Monday, March 25, 2013

Senate Approves Non-Binding Budget Amendment Supporting Imposition of State Use Tax Collection Requirements on Remote Sellers, But Genuine Simplification Still Sorely Needed

On Friday, March 22, the United States Senate approved a non-binding amendment to the Senate budget resolution, by a vote of 75-24. The non-binding amendment expresses support for the adoption of a federal bill authorizing states to impose use tax collection obligations upon out-of-state retailers without regard to whether the retailers have a physical presence in the state. The Senate did not vote on an actual bill specifying the terms on Congressional authorization for expanded state use tax collection authority.

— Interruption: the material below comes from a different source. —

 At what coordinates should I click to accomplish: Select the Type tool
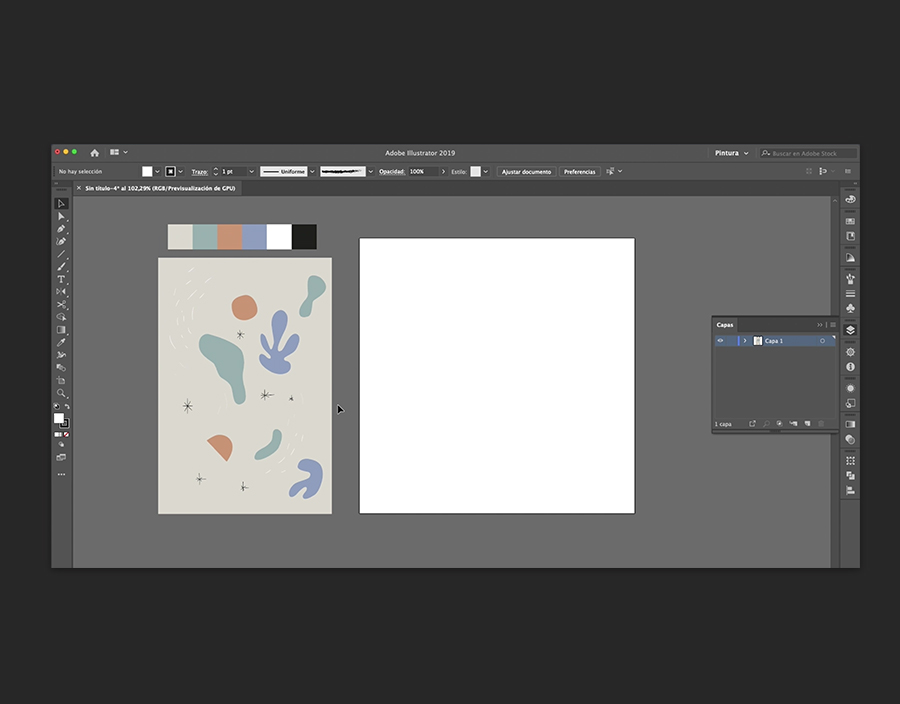point(61,279)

E-commerce vendors and other remote sellers interested in the legislation should contact their representatives in Congress to ensure that any federal bill considered for adoption guarantees meaningful uniformity and simplification of existing state sales and use tax systems. The bill currently before Congress, the so-called Marketplace Fairness Act, fails to include fundamental simplification measures, such as requiring one tax rate per state and uniform tax bases and exemptions, providing for vendor compensation, implementing consistent and coherent sourcing rules for products and services, and harmonizing state sales tax holidays. Readers can find out more about true sales and use tax simplification here.

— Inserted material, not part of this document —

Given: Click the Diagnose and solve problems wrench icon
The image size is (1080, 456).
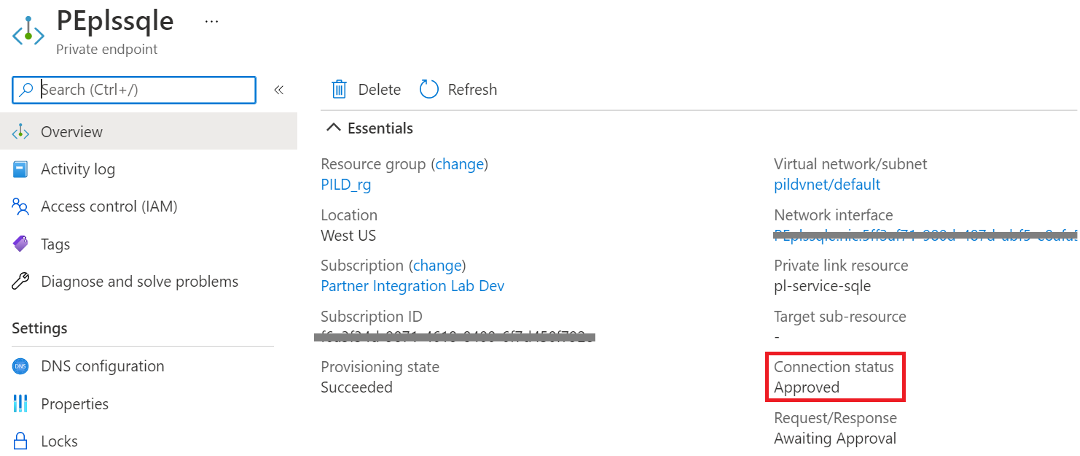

We will continue to follow developments on federal legislation.

Tuesday, March 19, 2013

The Perils of Zip Code Collection Reach Massachusetts

On March 11, 2013, the Supreme Court of Massachusetts joined California in prohibiting the collection and retention of customer zip codes by retailers in connection with credit card transactions. In Tyler v. Michaels Stores, Inc., the Court based its decision on Massachusetts General Law ch. 93, § 105(a), which provides that retailers cannot “write, cause to be written, or require that a credit card holder write personal identification information not required by the credit card issuer, on the credit card transaction form.”  Like California, the Massachusetts court interpreted "personal identification information" so broadly as to include mere zip codes.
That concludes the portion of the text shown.